Requirement:
Output all records verbatim.
+===+
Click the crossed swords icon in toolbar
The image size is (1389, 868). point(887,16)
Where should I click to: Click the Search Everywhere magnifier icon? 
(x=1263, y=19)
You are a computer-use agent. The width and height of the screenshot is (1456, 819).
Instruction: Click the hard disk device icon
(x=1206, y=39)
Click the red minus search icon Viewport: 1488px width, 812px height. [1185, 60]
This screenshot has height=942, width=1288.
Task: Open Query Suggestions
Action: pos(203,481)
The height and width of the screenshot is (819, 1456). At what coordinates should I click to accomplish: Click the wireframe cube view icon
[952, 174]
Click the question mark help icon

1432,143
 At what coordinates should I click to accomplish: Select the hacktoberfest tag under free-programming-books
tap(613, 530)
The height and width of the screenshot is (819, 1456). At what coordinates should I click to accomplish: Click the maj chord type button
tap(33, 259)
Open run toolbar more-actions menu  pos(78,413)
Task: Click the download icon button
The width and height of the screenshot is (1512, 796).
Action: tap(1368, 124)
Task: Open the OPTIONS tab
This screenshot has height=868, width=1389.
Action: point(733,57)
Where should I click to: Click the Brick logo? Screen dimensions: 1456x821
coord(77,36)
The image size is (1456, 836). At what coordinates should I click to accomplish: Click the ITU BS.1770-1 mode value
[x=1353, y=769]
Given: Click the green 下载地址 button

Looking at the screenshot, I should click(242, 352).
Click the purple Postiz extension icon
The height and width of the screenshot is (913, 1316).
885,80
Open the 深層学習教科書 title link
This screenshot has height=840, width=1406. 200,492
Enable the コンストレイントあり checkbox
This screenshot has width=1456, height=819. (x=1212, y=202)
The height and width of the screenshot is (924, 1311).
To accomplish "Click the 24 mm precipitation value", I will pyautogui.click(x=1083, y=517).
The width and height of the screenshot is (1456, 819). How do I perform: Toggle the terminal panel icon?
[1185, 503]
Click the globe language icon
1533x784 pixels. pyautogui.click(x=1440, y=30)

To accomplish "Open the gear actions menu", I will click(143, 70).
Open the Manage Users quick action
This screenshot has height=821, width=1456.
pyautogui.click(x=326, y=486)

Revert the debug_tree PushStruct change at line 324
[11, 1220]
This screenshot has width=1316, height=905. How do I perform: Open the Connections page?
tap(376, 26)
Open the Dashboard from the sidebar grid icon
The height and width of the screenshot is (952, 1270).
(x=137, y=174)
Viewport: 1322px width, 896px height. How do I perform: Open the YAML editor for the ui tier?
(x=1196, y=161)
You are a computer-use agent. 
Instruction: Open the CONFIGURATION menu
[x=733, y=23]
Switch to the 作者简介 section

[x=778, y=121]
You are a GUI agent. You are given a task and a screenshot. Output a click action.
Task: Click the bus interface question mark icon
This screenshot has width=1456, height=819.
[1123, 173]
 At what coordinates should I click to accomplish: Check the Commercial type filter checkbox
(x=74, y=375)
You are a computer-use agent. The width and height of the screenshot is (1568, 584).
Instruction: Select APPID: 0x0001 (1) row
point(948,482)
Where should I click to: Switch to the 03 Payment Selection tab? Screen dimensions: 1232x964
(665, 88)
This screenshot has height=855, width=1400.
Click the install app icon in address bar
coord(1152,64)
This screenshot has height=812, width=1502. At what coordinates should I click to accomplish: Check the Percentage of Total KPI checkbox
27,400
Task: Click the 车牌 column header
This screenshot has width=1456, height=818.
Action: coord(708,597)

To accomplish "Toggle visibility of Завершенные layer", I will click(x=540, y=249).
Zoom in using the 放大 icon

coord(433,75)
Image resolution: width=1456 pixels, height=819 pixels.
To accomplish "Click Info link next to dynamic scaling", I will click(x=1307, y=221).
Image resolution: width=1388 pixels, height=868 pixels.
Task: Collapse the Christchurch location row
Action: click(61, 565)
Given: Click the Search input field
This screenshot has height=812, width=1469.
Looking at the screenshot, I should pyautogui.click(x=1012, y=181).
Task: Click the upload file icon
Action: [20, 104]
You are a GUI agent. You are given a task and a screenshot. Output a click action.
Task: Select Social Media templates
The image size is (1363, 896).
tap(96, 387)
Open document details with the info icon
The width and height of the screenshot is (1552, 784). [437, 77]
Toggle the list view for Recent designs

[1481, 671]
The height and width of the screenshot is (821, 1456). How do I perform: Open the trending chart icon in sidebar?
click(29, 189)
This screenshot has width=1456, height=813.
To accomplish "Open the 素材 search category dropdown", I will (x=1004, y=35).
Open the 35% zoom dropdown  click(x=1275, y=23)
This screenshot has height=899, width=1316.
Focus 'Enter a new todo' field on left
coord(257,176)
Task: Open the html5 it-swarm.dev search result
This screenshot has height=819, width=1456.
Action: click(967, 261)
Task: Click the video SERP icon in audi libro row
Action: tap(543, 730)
+===+
Exercise result:
Click the crossed swords icon in toolbar
The image size is (1389, 868). point(887,16)
Where should I click to: Click the Search Everywhere magnifier icon? 
(x=1263, y=19)
You are a computer-use agent. The width and height of the screenshot is (1456, 819).
Instruction: Click the hard disk device icon
(x=1206, y=39)
Click the red minus search icon Viewport: 1488px width, 812px height. [1185, 60]
This screenshot has height=942, width=1288.
Task: Open Query Suggestions
Action: pos(203,481)
The height and width of the screenshot is (819, 1456). At what coordinates should I click to accomplish: Click the wireframe cube view icon
[952, 174]
Click the question mark help icon

1432,143
 At what coordinates should I click to accomplish: Select the hacktoberfest tag under free-programming-books
tap(613, 530)
The height and width of the screenshot is (819, 1456). At what coordinates should I click to accomplish: Click the maj chord type button
tap(33, 259)
Open run toolbar more-actions menu  pos(78,413)
Task: Click the download icon button
The width and height of the screenshot is (1512, 796).
Action: tap(1368, 124)
Task: Open the OPTIONS tab
This screenshot has height=868, width=1389.
Action: point(733,57)
Where should I click to: Click the Brick logo? Screen dimensions: 1456x821
coord(77,36)
The image size is (1456, 836). At what coordinates should I click to accomplish: Click the ITU BS.1770-1 mode value
[x=1353, y=769]
Given: Click the green 下载地址 button

Looking at the screenshot, I should click(242, 352).
Click the purple Postiz extension icon
The height and width of the screenshot is (913, 1316).
885,80
Open the 深層学習教科書 title link
This screenshot has height=840, width=1406. 200,492
Enable the コンストレイントあり checkbox
This screenshot has width=1456, height=819. (x=1212, y=202)
The height and width of the screenshot is (924, 1311).
To accomplish "Click the 24 mm precipitation value", I will pyautogui.click(x=1083, y=517).
The width and height of the screenshot is (1456, 819). How do I perform: Toggle the terminal panel icon?
[1185, 503]
Click the globe language icon
1533x784 pixels. pyautogui.click(x=1440, y=30)

To accomplish "Open the gear actions menu", I will click(143, 70).
Open the Manage Users quick action
This screenshot has height=821, width=1456.
pyautogui.click(x=326, y=486)

Revert the debug_tree PushStruct change at line 324
[11, 1220]
This screenshot has width=1316, height=905. How do I perform: Open the Connections page?
tap(376, 26)
Open the Dashboard from the sidebar grid icon
The height and width of the screenshot is (952, 1270).
(x=137, y=174)
Viewport: 1322px width, 896px height. How do I perform: Open the YAML editor for the ui tier?
(x=1196, y=161)
You are a computer-use agent. 
Instruction: Open the CONFIGURATION menu
[x=733, y=23]
Switch to the 作者简介 section

[x=778, y=121]
You are a GUI agent. You are given a task and a screenshot. Output a click action.
Task: Click the bus interface question mark icon
This screenshot has width=1456, height=819.
[1123, 173]
 At what coordinates should I click to accomplish: Check the Commercial type filter checkbox
(x=74, y=375)
You are a computer-use agent. The width and height of the screenshot is (1568, 584).
Instruction: Select APPID: 0x0001 (1) row
point(948,482)
Where should I click to: Switch to the 03 Payment Selection tab? Screen dimensions: 1232x964
(665, 88)
This screenshot has height=855, width=1400.
Click the install app icon in address bar
coord(1152,64)
This screenshot has height=812, width=1502. At what coordinates should I click to accomplish: Check the Percentage of Total KPI checkbox
27,400
Task: Click the 车牌 column header
This screenshot has width=1456, height=818.
Action: coord(708,597)

To accomplish "Toggle visibility of Завершенные layer", I will click(x=540, y=249).
Zoom in using the 放大 icon

coord(433,75)
Image resolution: width=1456 pixels, height=819 pixels.
To accomplish "Click Info link next to dynamic scaling", I will click(x=1307, y=221).
Image resolution: width=1388 pixels, height=868 pixels.
Task: Collapse the Christchurch location row
Action: click(61, 565)
Given: Click the Search input field
This screenshot has height=812, width=1469.
Looking at the screenshot, I should pyautogui.click(x=1012, y=181).
Task: Click the upload file icon
Action: [20, 104]
You are a GUI agent. You are given a task and a screenshot. Output a click action.
Task: Select Social Media templates
The image size is (1363, 896).
tap(96, 387)
Open document details with the info icon
The width and height of the screenshot is (1552, 784). [437, 77]
Toggle the list view for Recent designs

[1481, 671]
The height and width of the screenshot is (821, 1456). How do I perform: Open the trending chart icon in sidebar?
click(29, 189)
This screenshot has width=1456, height=813.
To accomplish "Open the 素材 search category dropdown", I will (x=1004, y=35).
Open the 35% zoom dropdown  click(x=1275, y=23)
This screenshot has height=899, width=1316.
Focus 'Enter a new todo' field on left
coord(257,176)
Task: Open the html5 it-swarm.dev search result
This screenshot has height=819, width=1456.
Action: click(967, 261)
Task: Click the video SERP icon in audi libro row
Action: tap(543, 730)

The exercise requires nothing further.